▶ [ESERCIZIO ASSEGNATO]:
Prosegui il brano di memorie sulla stesura del film partendo subito dopo la sua ultima frase.

▶ [TESTO CITATO]:
Ero timidamente ma intensamente corteggiato da una pittrice russo-americana. Era atletica ma ben proporzionata, bruna come la notte, con occhi luminosi e una bocca generosa. Una statuaria amazzone che irradiava sfrenata sensualità. La mia fedeltà matrimoniale stimolava entrambi. Lei dipingeva e io scrivevo, due solitudini in un'inaspettata comunione creativa.
Il finale del film divenne paurosamente tragico: la protagonista saltava in aria con un fornello elettrico (probabilmente un desiderio segreto), l'ultimo movimento della nona sinfonia di Beethoven veniva spudoratamente sfruttato e la protagonista capiva che c'era «una gioia più grande della gioia». Parole la cui verità avrei compreso solo trent'anni più tardi.
Andai a prendere Birger Malmsten strappandolo alla Montagna di Venere, mi congedai tra le lacrime dalla patronne e dalla mia russa amitié passionnée, tornai a casa ed ebbi il manoscritto approvato nonostante qualche esitazione.

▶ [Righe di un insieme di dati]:
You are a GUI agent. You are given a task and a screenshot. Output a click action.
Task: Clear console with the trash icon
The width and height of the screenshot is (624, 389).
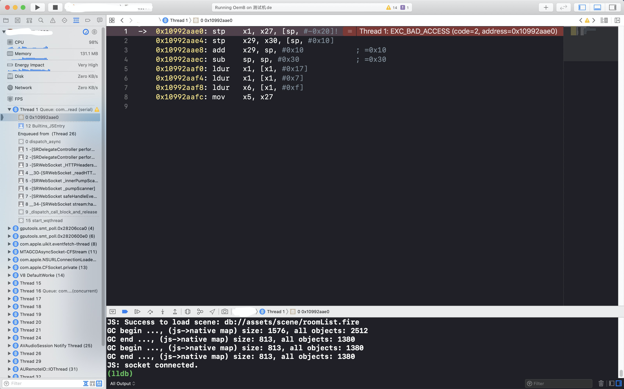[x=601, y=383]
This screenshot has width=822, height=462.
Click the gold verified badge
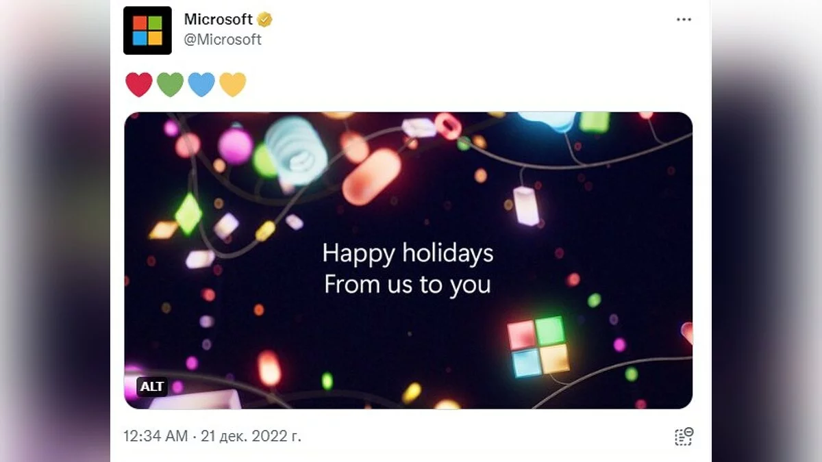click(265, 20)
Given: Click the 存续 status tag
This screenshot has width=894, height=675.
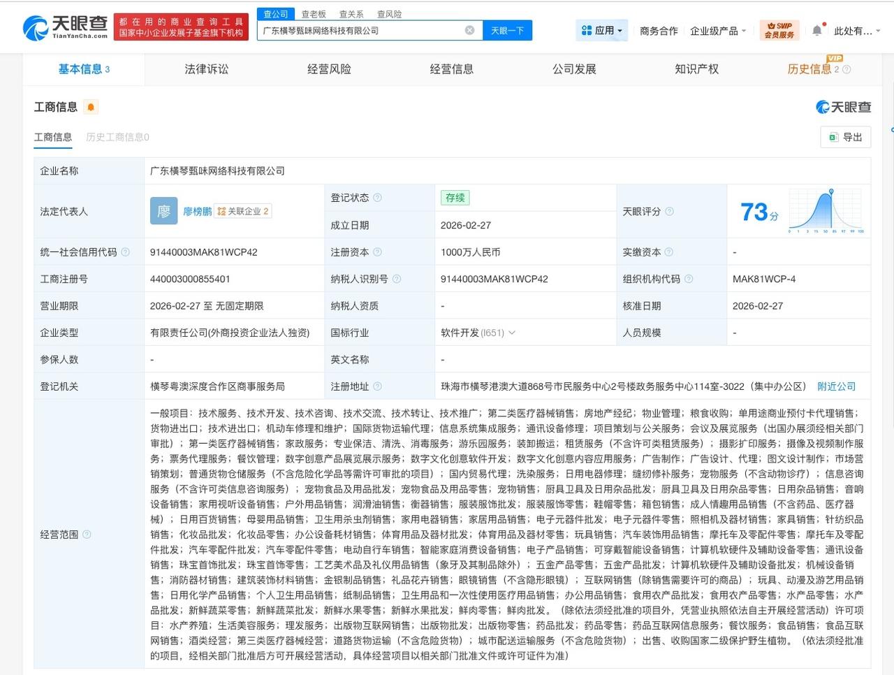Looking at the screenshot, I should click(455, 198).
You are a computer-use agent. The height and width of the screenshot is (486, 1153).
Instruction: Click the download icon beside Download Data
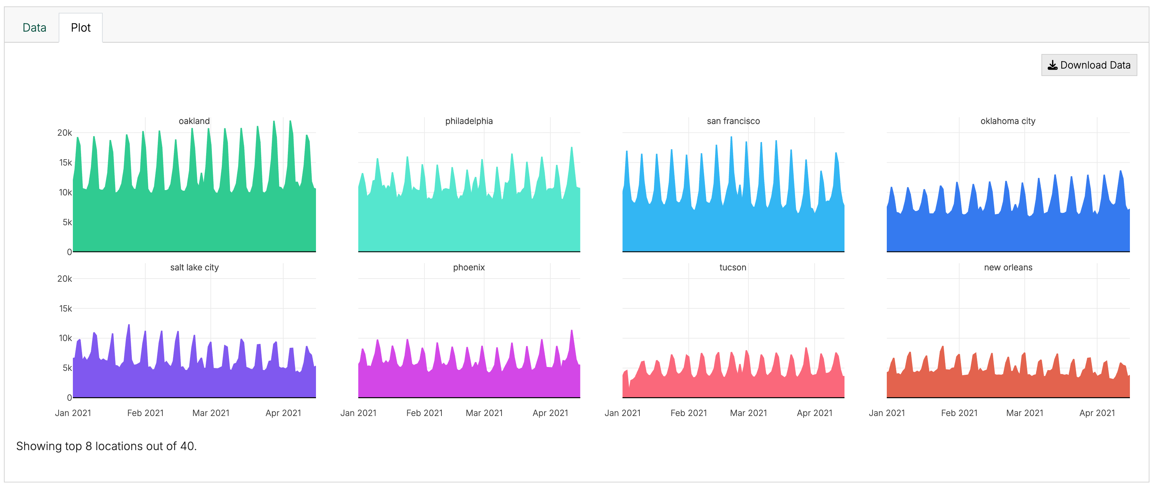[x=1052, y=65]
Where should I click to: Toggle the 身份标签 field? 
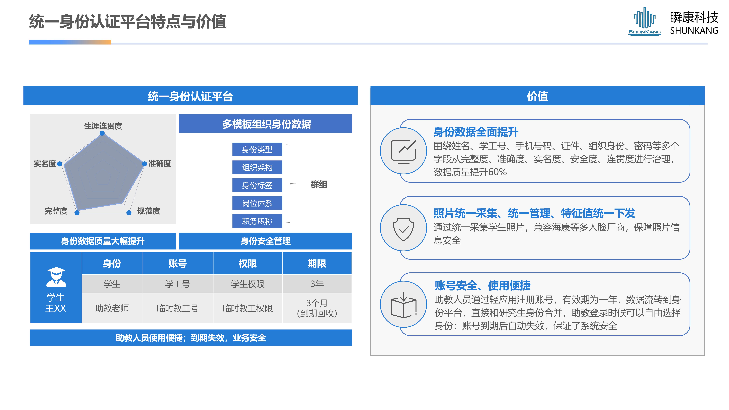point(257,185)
---
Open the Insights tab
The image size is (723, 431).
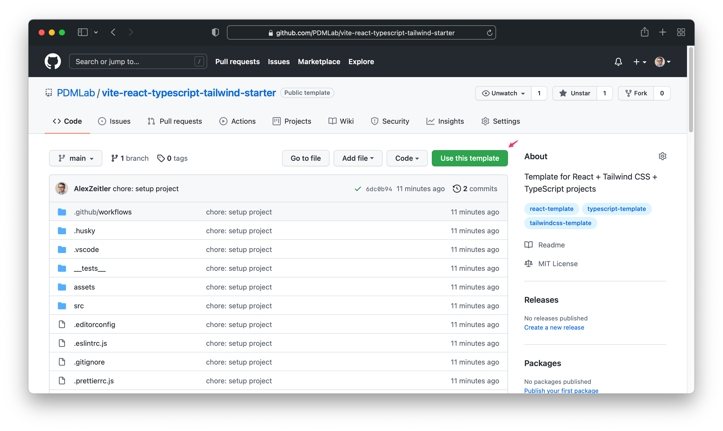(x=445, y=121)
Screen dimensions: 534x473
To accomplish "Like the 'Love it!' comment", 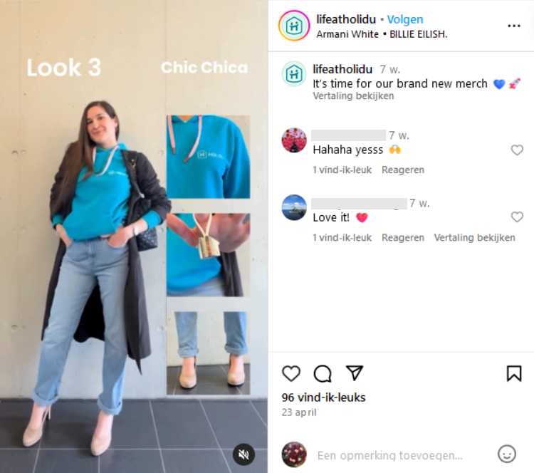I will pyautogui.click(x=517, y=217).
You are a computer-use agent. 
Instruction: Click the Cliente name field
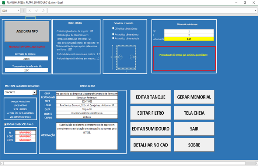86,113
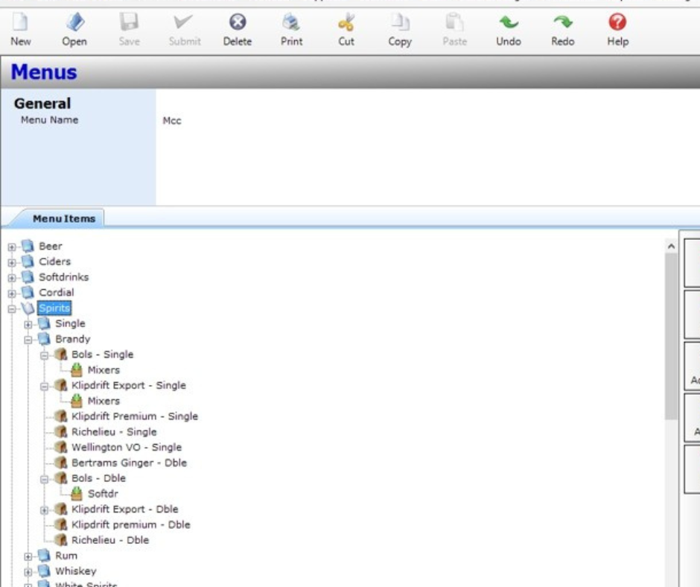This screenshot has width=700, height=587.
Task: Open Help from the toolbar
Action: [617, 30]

▶ [RISULTATO ATTESO]:
L'incontro con Ellen fu breve e non particolarmente riuscito: io fui preso da folle gelosia scoprendo che mia moglie frequentava un'artista lesbica. Ci riconciliammo a fatica. Andai a Stoccolma, le riprese ebbero inizio, i miei amici Birger Malmsten e Stig Olin recitavano le parti di due relitti d'uomini. Maj-Britt Nilsson riuscì a rendere quasi verosimile quella moglie disperatamente idealizzata, il che fu un'ulteriore prova della sua genialità.
Gli esterni del film furono girati a Helsingborg. Un giorno d'agosto filmammo il matrimonio della coppia al Municipio, nello stesso luogo dove Ellen e io ci eravamo sposati alcuni anni prima. Un settimanale che si chiamava «Filmjournalen» venne a farci visita per scrivere un articolo. Fu l'affascinante caporedattrice Gunilla Holger a renderci questo onore. L'accompagnava la collega Gun Hagberg. Il direttore di produzione, consapevole dei suoi doveri e, inoltre, fortemente attratto dalla caporedattrice, raggranellò quel che avanzava dell'esiguo fondo di rappresentanza e offrì una cena al Grand. Dopo cena io e Gun passeggiammo lungo l'Oresund, era una calda notte d'estate, senza vento. Ci baciammo con trasporto e ci accordammo, un po' distrattamente, d'incontrarci quando fossi tornato a girare a Stoccolma. Il «Filmjournalen» ripartì e io dimenticai tutta la faccenda.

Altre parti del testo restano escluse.